Segment de texte:

Dans les rues des villes iraniennes, il est de plus en plus courant de voir une femme passer sans le voile obligatoire, ou hijab, à l’approche du deuxième anniversaire de la mort de Mahsa Amini et des manifestations de masse qu’elle a déclenchées.
Aucun responsable gouvernemental ni aucune étude ne reconnaît ce phénomène, qui a commencé lorsque l’Iran est entré dans ses mois d’été chauds et que les coupures de courant sont devenues courantes. Mais sur les réseaux sociaux, les vidéos de personnes filmant les rues de leur quartier ou parlant simplement d’une journée normale de leur vie montrent des femmes et des filles marchant avec leurs longs cheveux sur les épaules, en particulier après le coucher du soleil.
Cette défiance survient malgré ce que les enquêteurs des Nations Unies décrivent comme des «mesures et politiques répressives étendues» par la théocratie iranienne pour les punir – bien qu’aucun événement catalyseur récent comme la mort de Mahsa Amini n’ait galvanisé les manifestants.
Le nouveau président réformiste du pays, Masoud Pezeshkian, a fait campagne sur la promesse de mettre fin au harcèlement des femmes par la police des mœurs. Mais l’autorité ultime du pays reste le guide suprême, l’ayatollah Ali Khamenei, âgé de 85 ans, qui a déclaré par le passé que «se dévoiler est à la fois interdit religieusement et politiquement».
Pour certaines musulmanes pratiquantes, le voile est un signe de piété devant Dieu et de modestie devant les hommes extérieurs à leur famille. En Iran, le hijab – et l'omniprésent tchador noir porté par certaines – est également depuis longtemps un symbole politique.
«Des changements institutionnels significatifs et la responsabilisation pour les violations flagrantes des droits de l’homme et les crimes de droit international, ainsi que les crimes contre l’humanité, restent difficiles à atteindre pour les victimes et les survivants, en particulier pour les femmes et les enfants», a averti vendredi une mission d’enquête de l’Organisation des Nations Unies (ONU) sur l’Iran.
Mahsa Amini, 22 ans, est décédée le 16 septembre 2022 dans un hôpital après son arrestation par la police des mœurs du pays pour ne pas avoir porté son hijab au goût des autorités. Les manifestations qui ont suivi la mort de Mme Amini ont commencé par le chant «Femmes, vie, liberté». Mais les cris des manifestants se sont rapidement transformés en appels à la révolte contre Ali Khamenei.
Une répression sécuritaire qui a duré des mois a fait plus de 500 morts et plus de 22 000 arrestations.
Aujourd’hui, les passants dans les rues de Téhéran, que ce soit dans les banlieues huppées du nord pour les riches ou dans les quartiers ouvriers du sud de la capitale, voient régulièrement des femmes sans hijab. Cela commence surtout au crépuscule, même si même pendant la journée, la fin de semaine, on peut voir des femmes les cheveux découverts dans les grands parcs.
Les vidéos en ligne – en particulier ceux montrant des visites guidées des rues de la ville pour les personnes vivant dans les zones rurales ou à l’étranger qui veulent voir la vie dans les quartiers animés de Téhéran – incluent des femmes sans hijab.

Extrait de données:
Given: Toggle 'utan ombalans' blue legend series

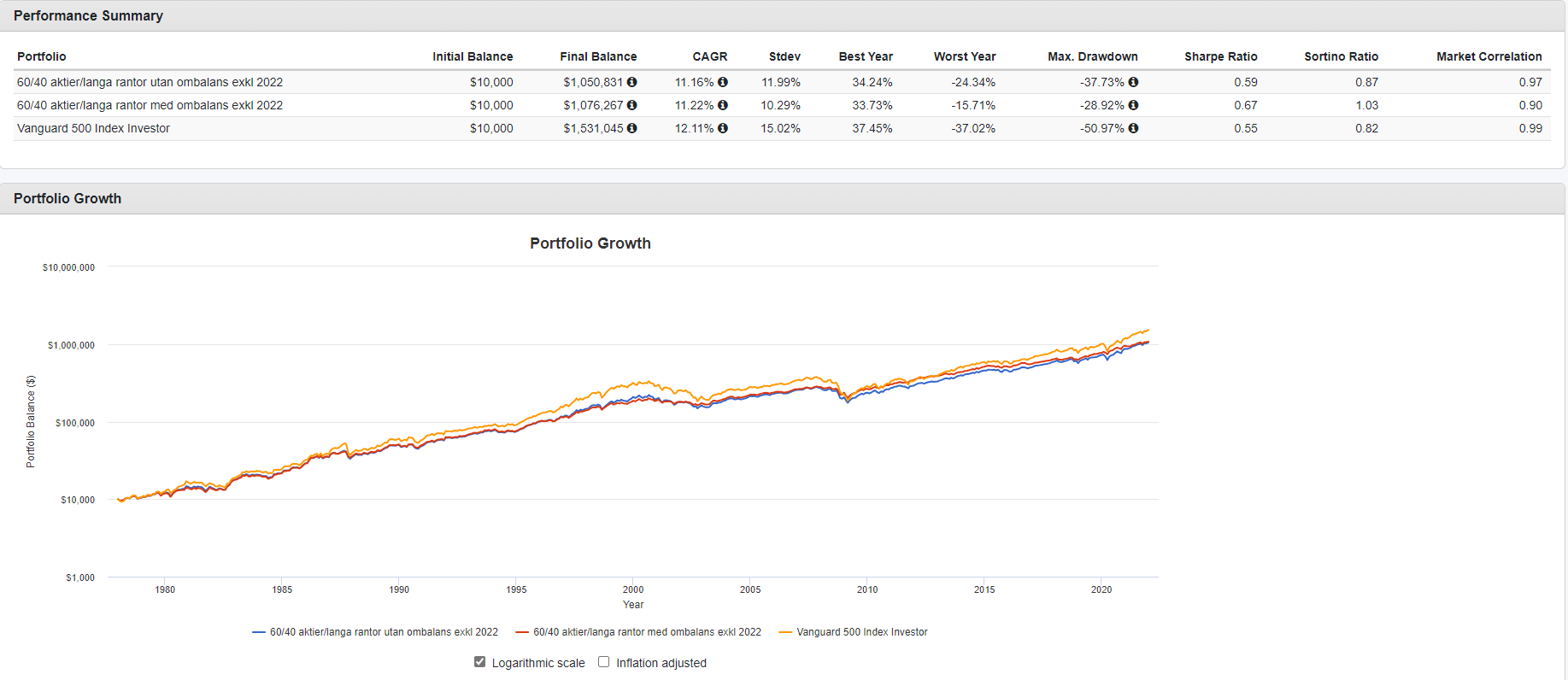Looking at the screenshot, I should [384, 632].
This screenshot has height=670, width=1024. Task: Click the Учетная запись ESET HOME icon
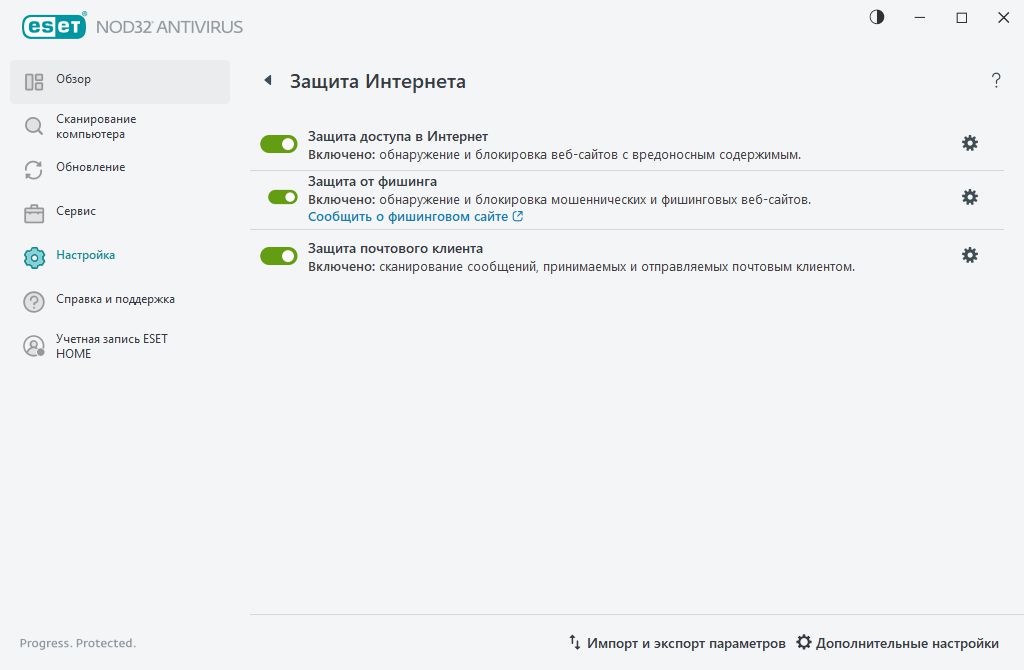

Tâche à réaliser: Relevez toutes les personnes citées par leur nom dans le texte sur le hijab en Iran.

Résultat obtenu:
Mahsa Amini
Masoud Pezeshkian
Ali Khamenei